その人が好きな映画 福祉編
ある時。その人が映画が好きだと私は知った。
私もまあまあ映画が好きだったので、その人と映画の話しが出来るタイミングを見計らっていた。
「どんな映画が好きなんですか?」
と私は聞いてみた。
彼は「例えば10本あげるとしたら
『アンタッチャブル」
『少林サッカー』
「マッドマックス 怒りのデスロード」
『タレンタイム』
『きっと、うまくいく』
『家族を想うとき』
『座頭市血笑旅』
『ギルバート・グレイブ』
『過去のない男』
『CODA あいのうた』
『木靴の樹』
あ、11本になっちゃった。
『マンチェスター・バイ・ザ・シー』とか
『レインマン』とか『聖の青春』とかも良かったな」
私と彼は知的障害を持つ人が利用するグループホームの職員だった。
シフトが合うことがたまにで、仕事が忙しいこともありなかなかタイミングが難しかった。
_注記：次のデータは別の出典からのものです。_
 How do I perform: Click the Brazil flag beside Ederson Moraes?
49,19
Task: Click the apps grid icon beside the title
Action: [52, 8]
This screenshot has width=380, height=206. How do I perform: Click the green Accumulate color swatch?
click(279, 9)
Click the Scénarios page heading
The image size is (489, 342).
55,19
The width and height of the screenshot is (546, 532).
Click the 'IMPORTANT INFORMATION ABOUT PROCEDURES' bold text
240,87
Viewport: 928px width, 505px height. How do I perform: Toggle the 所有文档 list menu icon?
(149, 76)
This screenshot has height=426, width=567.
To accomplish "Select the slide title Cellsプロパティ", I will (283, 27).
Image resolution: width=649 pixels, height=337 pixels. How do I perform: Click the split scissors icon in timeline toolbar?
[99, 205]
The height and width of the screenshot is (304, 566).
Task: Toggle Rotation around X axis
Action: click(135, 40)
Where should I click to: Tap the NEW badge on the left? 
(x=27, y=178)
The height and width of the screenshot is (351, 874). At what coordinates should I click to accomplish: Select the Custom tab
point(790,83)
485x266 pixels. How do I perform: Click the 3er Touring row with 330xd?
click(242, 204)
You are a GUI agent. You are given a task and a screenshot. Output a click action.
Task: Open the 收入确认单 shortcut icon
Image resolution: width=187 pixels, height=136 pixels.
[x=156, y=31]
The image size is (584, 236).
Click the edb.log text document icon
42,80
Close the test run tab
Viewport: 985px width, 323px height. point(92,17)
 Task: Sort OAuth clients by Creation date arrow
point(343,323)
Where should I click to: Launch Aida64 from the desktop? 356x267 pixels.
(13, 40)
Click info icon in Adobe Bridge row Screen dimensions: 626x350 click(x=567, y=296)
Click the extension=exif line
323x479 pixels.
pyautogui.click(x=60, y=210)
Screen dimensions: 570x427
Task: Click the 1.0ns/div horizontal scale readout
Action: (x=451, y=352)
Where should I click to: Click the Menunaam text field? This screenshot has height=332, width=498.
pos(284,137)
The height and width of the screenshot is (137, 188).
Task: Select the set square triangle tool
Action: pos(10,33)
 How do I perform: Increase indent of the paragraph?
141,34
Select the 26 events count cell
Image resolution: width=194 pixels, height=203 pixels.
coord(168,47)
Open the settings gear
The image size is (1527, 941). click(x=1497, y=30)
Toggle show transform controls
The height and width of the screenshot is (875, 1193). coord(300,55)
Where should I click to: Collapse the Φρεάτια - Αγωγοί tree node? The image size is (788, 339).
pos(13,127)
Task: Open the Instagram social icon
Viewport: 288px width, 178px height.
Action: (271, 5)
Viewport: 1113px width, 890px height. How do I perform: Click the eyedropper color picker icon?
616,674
「『タレンタイム』以降はちょっと知らない映画ばっかりになっちゃいました」と私は言った。
「逆にどんな映画が好きなの?」と聞かれ
私は
「『ファイトクラブ』
『ミュンヘン』
『あの夏、いちばん静かな海』
『チェンジリング』
『男はつらいよ』も好きだし、
あと、韓国映画の『新しき世界』
『スポットライト 世紀のスクープ』
インド映画の『RRR』はむちゃくちゃ良かったですよ」
歳の差が10歳以上あったが、なんだかその中途採用で入ってきたおじさんと私は距離が近づいたような気がした。
おじさんに知らない映画については紙に書いてもらって、観てみることにした。